(PROBLEM DETAILS) Repeat the lines below word for word, from the line with "Select the 'EWI-Plus" to the line with "Click the Nandpuri", both included.

[Pointing items for text and elements]
## START

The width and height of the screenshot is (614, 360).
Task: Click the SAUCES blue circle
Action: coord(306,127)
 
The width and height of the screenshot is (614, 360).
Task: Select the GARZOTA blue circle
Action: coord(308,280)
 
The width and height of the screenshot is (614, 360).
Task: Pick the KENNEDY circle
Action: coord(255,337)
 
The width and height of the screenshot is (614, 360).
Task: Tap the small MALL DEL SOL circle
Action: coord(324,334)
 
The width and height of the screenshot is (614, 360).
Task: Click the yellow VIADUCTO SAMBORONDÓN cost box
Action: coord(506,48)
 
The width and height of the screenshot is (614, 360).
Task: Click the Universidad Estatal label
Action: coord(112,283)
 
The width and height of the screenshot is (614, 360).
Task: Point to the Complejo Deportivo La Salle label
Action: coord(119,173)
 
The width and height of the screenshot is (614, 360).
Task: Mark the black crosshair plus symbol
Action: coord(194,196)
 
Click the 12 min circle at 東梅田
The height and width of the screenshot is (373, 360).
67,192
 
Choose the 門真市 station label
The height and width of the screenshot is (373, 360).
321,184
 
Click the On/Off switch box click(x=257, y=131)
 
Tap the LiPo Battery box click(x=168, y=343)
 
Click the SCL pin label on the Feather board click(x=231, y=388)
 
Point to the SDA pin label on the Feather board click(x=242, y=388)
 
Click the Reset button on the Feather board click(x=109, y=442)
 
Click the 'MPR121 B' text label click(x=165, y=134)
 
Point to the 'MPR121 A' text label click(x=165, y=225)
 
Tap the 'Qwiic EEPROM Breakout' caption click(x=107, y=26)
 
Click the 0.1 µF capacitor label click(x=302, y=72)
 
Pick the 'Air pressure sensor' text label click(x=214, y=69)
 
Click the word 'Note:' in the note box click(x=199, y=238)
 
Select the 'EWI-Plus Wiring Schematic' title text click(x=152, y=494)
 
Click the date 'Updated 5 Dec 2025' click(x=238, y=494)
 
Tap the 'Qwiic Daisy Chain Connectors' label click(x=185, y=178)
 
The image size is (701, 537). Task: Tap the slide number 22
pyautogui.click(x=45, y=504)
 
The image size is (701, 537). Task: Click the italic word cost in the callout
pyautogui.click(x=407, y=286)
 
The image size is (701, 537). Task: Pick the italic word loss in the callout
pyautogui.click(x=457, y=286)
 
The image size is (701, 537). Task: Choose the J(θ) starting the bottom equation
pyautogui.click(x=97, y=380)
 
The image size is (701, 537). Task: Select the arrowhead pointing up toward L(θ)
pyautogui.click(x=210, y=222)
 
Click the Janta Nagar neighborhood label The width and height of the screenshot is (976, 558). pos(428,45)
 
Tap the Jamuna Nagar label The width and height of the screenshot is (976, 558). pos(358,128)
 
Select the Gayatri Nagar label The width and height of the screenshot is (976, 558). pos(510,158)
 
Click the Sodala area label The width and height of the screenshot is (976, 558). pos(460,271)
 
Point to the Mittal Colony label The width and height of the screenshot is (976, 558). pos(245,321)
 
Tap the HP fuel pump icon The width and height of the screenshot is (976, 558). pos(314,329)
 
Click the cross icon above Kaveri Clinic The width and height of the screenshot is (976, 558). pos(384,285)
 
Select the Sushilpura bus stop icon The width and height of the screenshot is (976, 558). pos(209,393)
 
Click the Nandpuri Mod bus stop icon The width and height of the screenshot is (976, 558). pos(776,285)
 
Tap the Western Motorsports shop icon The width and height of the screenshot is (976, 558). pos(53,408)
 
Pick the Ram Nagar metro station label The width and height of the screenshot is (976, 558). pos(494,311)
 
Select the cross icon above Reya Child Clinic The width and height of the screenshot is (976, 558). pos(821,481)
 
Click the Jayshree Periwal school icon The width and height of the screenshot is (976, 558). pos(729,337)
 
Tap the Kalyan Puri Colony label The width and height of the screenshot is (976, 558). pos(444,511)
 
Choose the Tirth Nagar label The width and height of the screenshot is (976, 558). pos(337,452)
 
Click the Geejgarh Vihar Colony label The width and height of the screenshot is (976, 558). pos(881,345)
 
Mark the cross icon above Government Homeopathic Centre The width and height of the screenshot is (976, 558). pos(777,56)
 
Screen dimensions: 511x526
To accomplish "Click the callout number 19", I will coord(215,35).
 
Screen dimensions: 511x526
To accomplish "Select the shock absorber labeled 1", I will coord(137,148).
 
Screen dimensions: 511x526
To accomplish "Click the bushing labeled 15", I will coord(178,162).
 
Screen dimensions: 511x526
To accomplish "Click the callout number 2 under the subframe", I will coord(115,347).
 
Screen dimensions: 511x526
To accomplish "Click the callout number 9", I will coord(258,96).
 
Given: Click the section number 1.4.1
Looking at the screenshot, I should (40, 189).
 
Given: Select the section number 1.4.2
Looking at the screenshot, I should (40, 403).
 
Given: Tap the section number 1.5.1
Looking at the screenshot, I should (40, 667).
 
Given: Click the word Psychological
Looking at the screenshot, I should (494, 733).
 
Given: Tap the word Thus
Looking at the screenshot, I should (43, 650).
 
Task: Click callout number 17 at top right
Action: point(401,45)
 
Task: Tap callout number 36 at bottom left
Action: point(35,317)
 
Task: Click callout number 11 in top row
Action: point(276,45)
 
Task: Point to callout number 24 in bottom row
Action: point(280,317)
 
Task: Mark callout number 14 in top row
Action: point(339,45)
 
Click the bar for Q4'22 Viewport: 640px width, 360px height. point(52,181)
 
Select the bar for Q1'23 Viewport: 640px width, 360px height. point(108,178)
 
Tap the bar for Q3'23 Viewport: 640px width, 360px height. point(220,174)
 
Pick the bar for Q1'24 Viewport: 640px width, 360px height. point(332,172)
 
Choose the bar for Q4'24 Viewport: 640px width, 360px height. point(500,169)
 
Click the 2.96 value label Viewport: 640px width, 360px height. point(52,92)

## END

(WORKED SOLUTION)
Select the 'EWI-Plus Wiring Schematic' title text click(x=152, y=494)
 
Click the date 'Updated 5 Dec 2025' click(x=238, y=494)
 
Tap the 'Qwiic Daisy Chain Connectors' label click(x=185, y=178)
 
The image size is (701, 537). Task: Tap the slide number 22
pyautogui.click(x=45, y=504)
 
The image size is (701, 537). Task: Click the italic word cost in the callout
pyautogui.click(x=407, y=286)
 
The image size is (701, 537). Task: Pick the italic word loss in the callout
pyautogui.click(x=457, y=286)
 
The image size is (701, 537). Task: Choose the J(θ) starting the bottom equation
pyautogui.click(x=97, y=380)
 
The image size is (701, 537). Task: Select the arrowhead pointing up toward L(θ)
pyautogui.click(x=210, y=222)
 
Click the Janta Nagar neighborhood label The width and height of the screenshot is (976, 558). pos(428,45)
 
Tap the Jamuna Nagar label The width and height of the screenshot is (976, 558). pos(358,128)
 
Select the Gayatri Nagar label The width and height of the screenshot is (976, 558). pos(510,158)
 
Click the Sodala area label The width and height of the screenshot is (976, 558). pos(460,271)
 
Point to the Mittal Colony label The width and height of the screenshot is (976, 558). pos(245,321)
 
Tap the HP fuel pump icon The width and height of the screenshot is (976, 558). pos(314,329)
 
Click the cross icon above Kaveri Clinic The width and height of the screenshot is (976, 558). pos(384,285)
 
Select the Sushilpura bus stop icon The width and height of the screenshot is (976, 558). pos(209,393)
 
Click the Nandpuri Mod bus stop icon The width and height of the screenshot is (976, 558). pos(776,285)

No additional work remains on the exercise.